Global management of health care demands fresh, innovative thinking to alleviate disparities on an international scale. In an effort to confront these new challenges, NIBIB has initiated a unique grant opportunity that aims to facilitate international collaborations focused on development of low-cost medical technologies between researchers in the U.S. and India.

Dr. Bernhard Weigl, recipient of one of the U.S.-Indo Collaborative Program on Low-cost Medical Devices Administrative Supplement funds, is Director of the Center for Point of Care Diagnostics for Global Health (GHDx Center) at PATH in Seattle, Washington (ULR HERE). Weigl’s supplement is associated with the NIBIB Center grant, and fits nicely into NIBIB’s mission for Point-of-Care technology. He says, “With five PATH offices in India, I already had connections in India, and this gave me ready-made possibilities for collaboration projects.”

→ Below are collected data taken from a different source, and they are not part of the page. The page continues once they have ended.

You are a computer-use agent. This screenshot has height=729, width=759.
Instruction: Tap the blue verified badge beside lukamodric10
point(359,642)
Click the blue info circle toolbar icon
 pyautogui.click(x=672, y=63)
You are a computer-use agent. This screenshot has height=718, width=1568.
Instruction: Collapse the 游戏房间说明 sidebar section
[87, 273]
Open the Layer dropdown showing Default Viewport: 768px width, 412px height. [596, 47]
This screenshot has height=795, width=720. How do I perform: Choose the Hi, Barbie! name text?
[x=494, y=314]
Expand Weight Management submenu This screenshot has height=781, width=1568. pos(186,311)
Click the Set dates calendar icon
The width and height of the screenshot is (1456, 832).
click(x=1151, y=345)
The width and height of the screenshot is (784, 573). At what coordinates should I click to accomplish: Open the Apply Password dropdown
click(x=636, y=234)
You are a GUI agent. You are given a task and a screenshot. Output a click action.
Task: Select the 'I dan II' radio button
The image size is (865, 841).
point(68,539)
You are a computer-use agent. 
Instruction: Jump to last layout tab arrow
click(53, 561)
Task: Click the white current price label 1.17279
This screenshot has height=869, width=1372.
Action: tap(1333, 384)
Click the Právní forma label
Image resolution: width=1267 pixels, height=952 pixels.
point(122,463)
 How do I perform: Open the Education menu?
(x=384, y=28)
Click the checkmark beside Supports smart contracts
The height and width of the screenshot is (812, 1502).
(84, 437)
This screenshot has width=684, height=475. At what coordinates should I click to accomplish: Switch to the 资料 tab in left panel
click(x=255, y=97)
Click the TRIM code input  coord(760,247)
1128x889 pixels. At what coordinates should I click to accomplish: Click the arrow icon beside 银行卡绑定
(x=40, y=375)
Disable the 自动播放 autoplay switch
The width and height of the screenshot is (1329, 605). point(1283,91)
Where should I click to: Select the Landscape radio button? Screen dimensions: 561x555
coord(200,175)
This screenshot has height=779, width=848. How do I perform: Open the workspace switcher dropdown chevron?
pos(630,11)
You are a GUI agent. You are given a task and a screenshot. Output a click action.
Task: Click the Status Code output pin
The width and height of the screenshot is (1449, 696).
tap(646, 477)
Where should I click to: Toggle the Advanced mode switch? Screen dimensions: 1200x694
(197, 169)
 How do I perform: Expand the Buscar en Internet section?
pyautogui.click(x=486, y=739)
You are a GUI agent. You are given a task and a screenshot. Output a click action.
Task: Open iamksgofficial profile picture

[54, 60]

So, what’s involved? “I had to identify a collaborator, then figure out specifics of a project. I wanted to work in the area of diabetes because it was an area that the GHDx Center wanted to expand into. My attendance in the NIBIB-sponsored Workshop on Low-cost Diagnostic and Therapeutic Medical Technologies in Hyderabad, India, in 2008, led me to a potential research partner, Dr. Mohan. He is one of the top five diabetes researchers in India, and his participation at the workshop alone demonstrated his interest in international collaboration.” 

Weigl admits that he and Mohan were somewhat apprehensive in the beginning. “There was quite a bit of coordination required. Dr. Mohan got approval for his grant through the Indian Department of Biotechnology (DBT), and then I needed to get approval for my part of the project, but we appreciated the fact that the process moved forward in a fairly ‘unbureaucratic’ way, and that ultimately made the application effort a success.”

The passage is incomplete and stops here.